On Wed, Jan 7, 2015 at 5:16 PM, Keean Schupke <[email protected]> wrote:
> I'm probably being slow, but I don't see that. With sortBy you pass the
> comparison function explicitly. With a 'view' the comparison function is
> passed implicitly (by they type). That is the only difference. A view is
> simply type that overrides the comparator.
>
> Where is the extra memory etc coming from?

For concreteness, here's what it looks like in C++:

template <class RandomAccessIterator>
  void sort (RandomAccessIterator first, RandomAccessIterator last);

template <class RandomAccessIterator, class Compare>
  void sort (RandomAccessIterator first, RandomAccessIterator last,
Compare comp);

The first is sort, the second is sortBy.  Say the comparison function looks like

   class SaltedCompare {
     HugeClass salt;
     bool operator()(int x, int y) const { return hash(salt,x) < hash(salt,y); }
   }

where the salt is (for some reason) huge.  In C++, we pass a single
instance of SaltedCompare to the second version of sort, and the first
two arguments can point directly into a flat array of ints.

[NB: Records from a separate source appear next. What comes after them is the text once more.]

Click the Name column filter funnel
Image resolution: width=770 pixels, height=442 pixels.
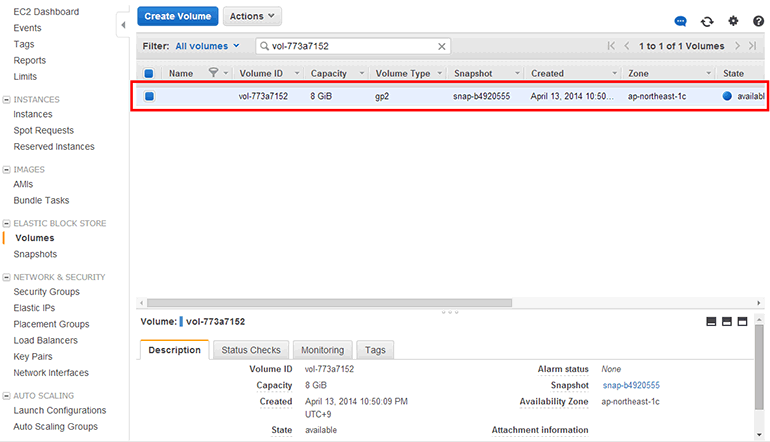tap(213, 73)
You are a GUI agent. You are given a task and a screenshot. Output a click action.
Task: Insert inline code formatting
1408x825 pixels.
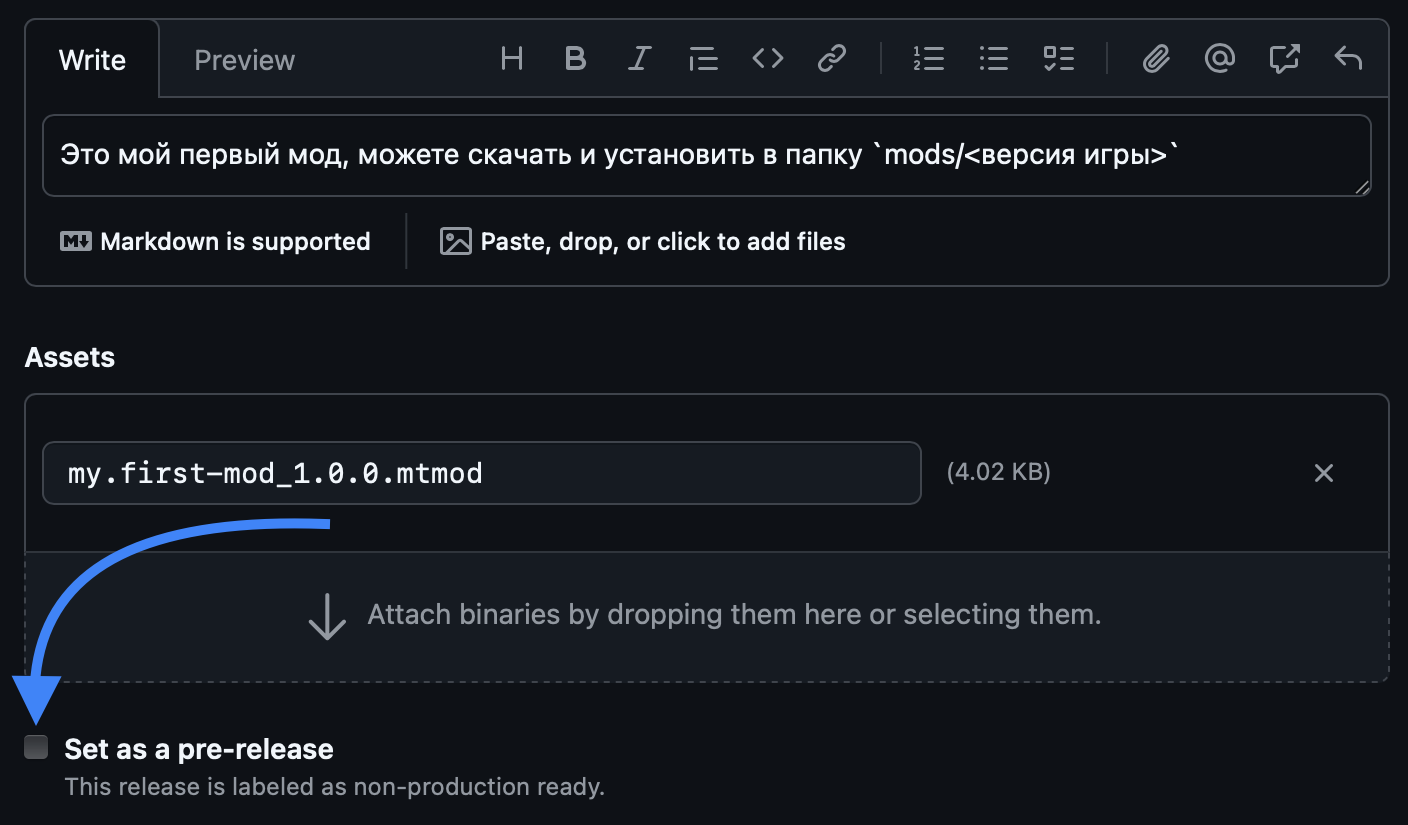click(767, 58)
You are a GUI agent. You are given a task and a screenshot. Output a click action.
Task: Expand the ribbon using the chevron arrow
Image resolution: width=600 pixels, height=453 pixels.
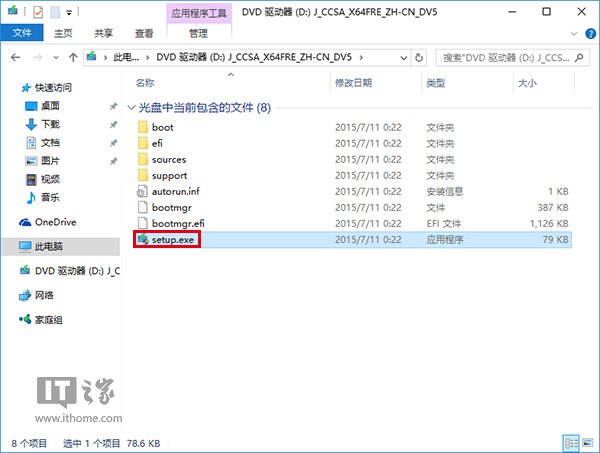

Instead, you propose making a SaltedInt type.  At best, this would
look something like

    class SaltedInt {
      HugeClass* salt;
      int x;
      bool operator<(...) { ... }
    }

We either add another memory indirection or store a copy of HugeClass
in every entry.  In either case, we need to copy the array.

Apologies if what I'm describing is different from the views you had in mind.